* _Exercise description_
A complete answer lists every line of the entries below where the string "Given" appears.

* _Recorded data_
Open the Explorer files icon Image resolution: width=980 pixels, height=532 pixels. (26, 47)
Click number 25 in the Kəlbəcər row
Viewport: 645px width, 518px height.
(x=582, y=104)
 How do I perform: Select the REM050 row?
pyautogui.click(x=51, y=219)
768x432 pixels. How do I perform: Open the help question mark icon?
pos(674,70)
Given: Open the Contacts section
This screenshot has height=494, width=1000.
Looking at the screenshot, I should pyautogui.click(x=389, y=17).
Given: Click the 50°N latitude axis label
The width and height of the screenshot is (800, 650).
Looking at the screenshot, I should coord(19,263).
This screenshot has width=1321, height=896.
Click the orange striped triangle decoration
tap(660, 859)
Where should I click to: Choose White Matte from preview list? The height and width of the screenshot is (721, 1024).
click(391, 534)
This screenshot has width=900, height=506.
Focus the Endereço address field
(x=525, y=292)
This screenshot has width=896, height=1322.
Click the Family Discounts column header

* _Result below_
Given: Open the Contacts section
Given: Click the 50°N latitude axis label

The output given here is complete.